(Texto para leer)
#####

¿Resurrección? ChatGPT predice que las IA pueden reemplazar a personas fallecidas
El modelo de lenguaje, ChatGPT entrenado con inteligencia artificial es capaz de arrojar increíbles respuestas a partir de pedidos concretos o 'prompts'. Si bien, la IA sostiene que no tiene emociones ni opiniones personales es capaz de generar respuestas en función de los datos disponibles en su base de datos. Por ello, a partir de la pregunta “¿Una IA puede reemplazar a un ser humano fallecido?” ChatGPT generó una respuesta posible que pueda predecir cómo la inteligencia artificial podría imitar los comportamientos y hábitos de una persona muerta.
En cuanto a si una inteligencia artificial podría aprender sobre un humano fallecido e "imitarlo", ChatGPT sostiene que "existen tecnologías en desarrollo que intentan replicar la personalidad y comportamientos de una persona en una inteligencia artificial".
Asimismo, estos sistemas serían, en un futuro, capaces de utilizar datos de la persona fallecida, como correos electrónicos, publicaciones en redes sociales, mensajes de texto y cualquier otro tipo de información digital disponible para crear una versión digital de la persona basada en patrones de personalidad y comportamiento del humano. No obstante, el chatbot aclara que puede suceder tanto en personas vivas, como muertas.

#####

(Sección de datos)
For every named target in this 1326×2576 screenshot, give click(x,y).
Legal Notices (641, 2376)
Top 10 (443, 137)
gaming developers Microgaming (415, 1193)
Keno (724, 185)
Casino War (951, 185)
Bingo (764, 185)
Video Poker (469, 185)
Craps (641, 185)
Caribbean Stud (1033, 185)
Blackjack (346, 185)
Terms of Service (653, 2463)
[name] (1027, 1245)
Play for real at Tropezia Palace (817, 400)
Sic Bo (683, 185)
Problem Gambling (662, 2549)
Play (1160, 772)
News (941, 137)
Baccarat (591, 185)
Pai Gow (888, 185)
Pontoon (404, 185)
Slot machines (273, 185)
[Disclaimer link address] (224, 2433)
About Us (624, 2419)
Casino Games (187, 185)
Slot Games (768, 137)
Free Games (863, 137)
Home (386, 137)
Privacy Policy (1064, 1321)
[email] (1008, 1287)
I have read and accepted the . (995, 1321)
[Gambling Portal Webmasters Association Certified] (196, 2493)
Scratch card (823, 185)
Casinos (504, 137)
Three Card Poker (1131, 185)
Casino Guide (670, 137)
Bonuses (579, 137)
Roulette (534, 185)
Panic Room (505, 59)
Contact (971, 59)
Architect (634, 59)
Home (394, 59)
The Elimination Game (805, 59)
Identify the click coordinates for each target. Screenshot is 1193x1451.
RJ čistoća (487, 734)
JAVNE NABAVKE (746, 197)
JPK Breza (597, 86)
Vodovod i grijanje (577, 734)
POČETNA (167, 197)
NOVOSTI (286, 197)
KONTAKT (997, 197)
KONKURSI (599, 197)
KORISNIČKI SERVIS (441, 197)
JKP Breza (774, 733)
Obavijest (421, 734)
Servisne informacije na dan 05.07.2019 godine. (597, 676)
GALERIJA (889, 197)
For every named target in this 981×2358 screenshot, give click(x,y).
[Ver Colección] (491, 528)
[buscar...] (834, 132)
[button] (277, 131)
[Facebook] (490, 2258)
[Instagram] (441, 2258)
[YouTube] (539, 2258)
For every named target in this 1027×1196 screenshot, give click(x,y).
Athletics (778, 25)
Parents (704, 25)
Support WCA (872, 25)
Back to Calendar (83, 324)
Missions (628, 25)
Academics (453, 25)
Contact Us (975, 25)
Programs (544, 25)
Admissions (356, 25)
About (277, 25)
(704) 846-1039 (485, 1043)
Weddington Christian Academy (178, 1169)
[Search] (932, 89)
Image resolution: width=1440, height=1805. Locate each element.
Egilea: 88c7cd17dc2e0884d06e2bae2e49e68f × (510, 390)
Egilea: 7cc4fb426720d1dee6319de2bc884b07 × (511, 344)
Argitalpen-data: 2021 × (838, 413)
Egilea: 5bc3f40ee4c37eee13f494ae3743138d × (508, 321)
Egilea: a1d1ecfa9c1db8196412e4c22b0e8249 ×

#####

(Lista de actividades)
**A)** Resume en dos oraciones el texto sobre ChatGPT y las personas fallecidas.
**B)** Prolonga el texto sobre ChatGPT y las personas fallecidas a partir de su última oración.
Los datos no tienen relación con el texto.

(Respuestas en orden)
**A)** Al preguntarle si una IA puede reemplazar a un ser humano fallecido, ChatGPT respondió que existen tecnologías en desarrollo que intentan replicar la personalidad y los comportamientos de una persona en una inteligencia artificial. En el futuro, estos sistemas podrían usar correos electrónicos, publicaciones en redes sociales, mensajes de texto y otra información digital para crear una versión digital de la persona, algo que, según aclara el chatbot, puede suceder tanto con personas vivas como muertas.

**B)**
"Sin embargo, si esta inteligencia artificial sería capaz de ser una réplica exacta de la persona fallecida o si seguiría siendo la misma persona es un tema de debate ético y filosófico. Algunas personas podrían argumentar que una persona es más que solo sus datos y que la experiencia humana no se puede replicar completamente en una máquina" sostiene la IA.
En cuanto a la posibilidad de que esto suceda en el futuro depende del avance tecnológico y de la capacidad de la inteligencia artificial para replicar y comprender la complejidad de la experiencia humana. Las IA aún no son capaces de comprender las emociones básicas del ser humano, pero un primer paso sería que la inteligencia artificial pueda adquirir conocimientos a partir de las experiencias del humano fallecido.
Por el momento, no es posible que una inteligencia artificial imite o reemplace a un ser humano, tanto vivo como fallecido. Además, existen preocupaciones éticas y legales en torno a la privacidad y la propiedad de los datos utilizados para crear una versión digital de una persona.